> THE TASKS
1. In the swift boat post, please swap "superiors" for "commanders" and write out the passage from "Read the write" to "superiors or boatmates.".
2. In the swift boat post, name every kind of waterway the swift boats are described as cruising.

> PAGE
Um....I got a few and don't feel in the least bit insulted...except by this quote from you.

Read the write up his superiors gave detailing some of the reasons as to why he recieved the honors he did...

Some of this is detailed in the first person....that that isn't comes from his superiors or boatmates.

 . . two weeks after [Kerry] arrived in Vietnam, the swift boat mission changed — and Kerry went from having one of the safest assignments in the escalating conflict to one of the most dangerous. Under the newly launched Operation SEALORD, swift boats were charged with patrolling the narrow waterways of the Mekong Delta to draw fire and smoke out the enemy. Cruising inlets and coves and canals, swift boats were especially vulnerable targets.

Originally designed to ferry oil workers to ocean rigs, swift boats offered flimsy protection. Because bullets could easily penetrate the hull, sailors hung flak jackets over the sides. The boat's loud engine invited ambushes. Speed was its saving grace — but that wasn't always an option in narrow, heavily mined canals.

> EXTRACTED ENTRIES
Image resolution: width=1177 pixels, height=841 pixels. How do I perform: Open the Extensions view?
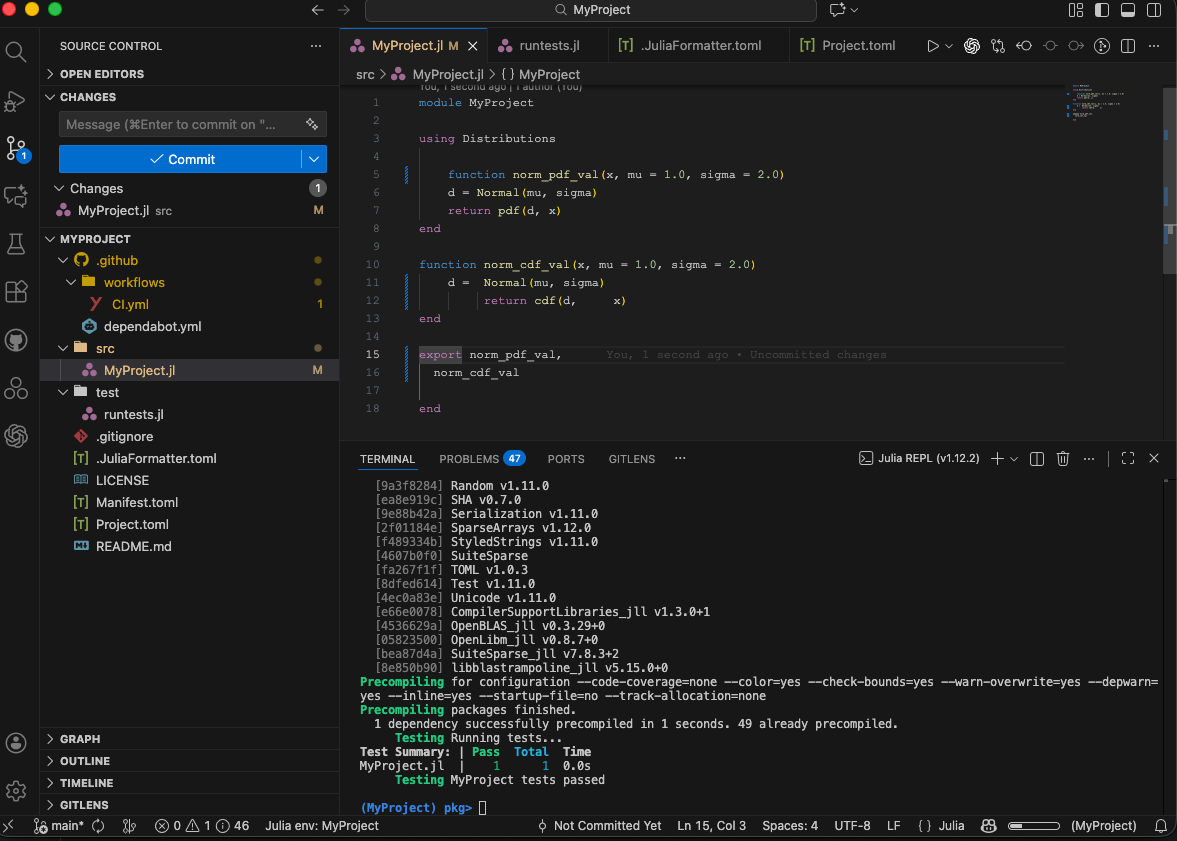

==

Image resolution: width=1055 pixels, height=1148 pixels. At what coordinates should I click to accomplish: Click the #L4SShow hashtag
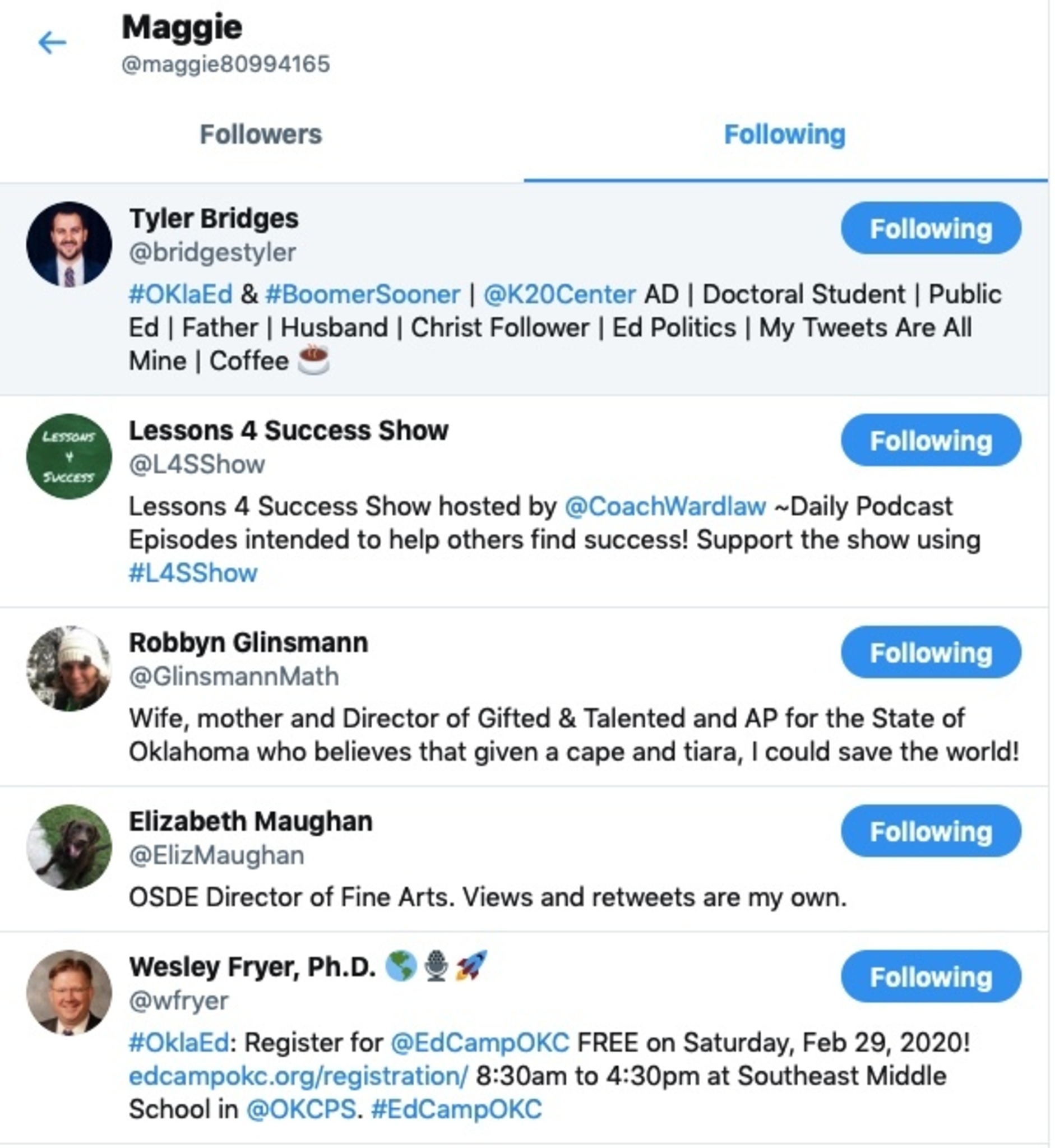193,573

> CORRECT ANSWERS
1.
Read the write up his commanders gave detailing some of the reasons as to why he recieved the honors he did...

Some of this is detailed in the first person....that that isn't comes from his commanders or boatmates.

2. Inlets, coves, and canals.